Election Data Models Lesson for Cybersecurity
If you are like me, you were pretty convinced that Secretary Clinton was poised to be the President elect.    Confidence in this opinion was based on reviewing numerous big data analytics models from the fivethirtyeight.com, the New York Times, Princeton, etc.    The lowest percentage gave Mrs. Clinton roughly a 65% chance of winning on November 8.
Source: Jon Oltsik
So, what happened?    Every database jockey recognizes the old maxim of garbage in/garbage out.    In other words, killer algorithms and all the processing power in the world are rather useless if your model is built on the back of crappy data.    Obviously, all the brainiacs building these models made a critical mistake in not gathering data from disenfranchised white voters in rural areas.    The result?    A stunning election result and lots of eggs on ivy league elitist faces.
Now I know what you are thinking:    What does this have to do with cybersecurity?    Well you can’t get through a cybersecurity meeting in Santa Clara without some fat cat VC or startup crowing about security analytics based upon artificial intelligence, machine learning, neural networks, or some other big data analytics model.
Yup, my head is spinning with buzz word terms like supervised and unsupervised machine learning, entropy and information gain, decision trees, etc.    Mind you, very few people understand this stuff but everyone is talking about it.    And if you think the machine learning rhetoric is insane today, wait until the cacophony at the RSA Conference buzzathon in February.
Here’s where the election results and security analytics intersect:    The accuracy of these models depends upon people, not technology.    Regarding the election, the people building the data models did not understand the electorate making the models flawed by design.    I’m afraid that cybersecurity data models may suffer the same fate because there simply aren’t enough experienced cybersecurity professionals available with situational awareness and data expertise to make all of these models robust.

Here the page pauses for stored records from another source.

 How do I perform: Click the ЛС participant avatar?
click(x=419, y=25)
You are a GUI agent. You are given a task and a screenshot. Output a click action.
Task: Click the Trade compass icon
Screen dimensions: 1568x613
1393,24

Here are a few data points I use to support my conclusion:
Per ESG research, 46% of organizations claim that they have a problematic shortage of cybersecurity skills today (note: I am an ESG employee).
Similarly, a recently published research report from ESG and the Information Systems Security Association (ISSA) indicates that 55% of cybersecurity professionals believe that the cybersecurity skills shortage is far worse than most people think.
The ESG/ISSA research report also indicates that 56% of cybersecurity professionals believe that the level of cybersecurity training they receive from their employers is inadequate for keeping up with the threat landscape.
The ESG/ISSA research also reveals that 33% of cybersecurity professionals categorize security analysis and investigations as the area where their organization has its biggest cybersecurity skills shortage.
In aggregate, this data concludes that there is an acute shortage of cybersecurity talent and an even more acute shortage of cybersecurity analytics talent.
New types of cybersecurity analytics depend upon two types of people – data scientists who can build the models and cybersecurity subject matter experts who can feed the models with the right assumptions, data, and situational awareness.    Unfortunately, the ESG/ISSA data demonstrates that there just aren’t enough of these latter folks to go around.
Given this situation, I have two words for CISOs looking to invest in advanced cybersecurity analytics – Caveat Emptor.    The technology itself may dazzle, but as the election results proved, we’ll all get bamboozled when the models are built with the wrong assumptions and flawed data.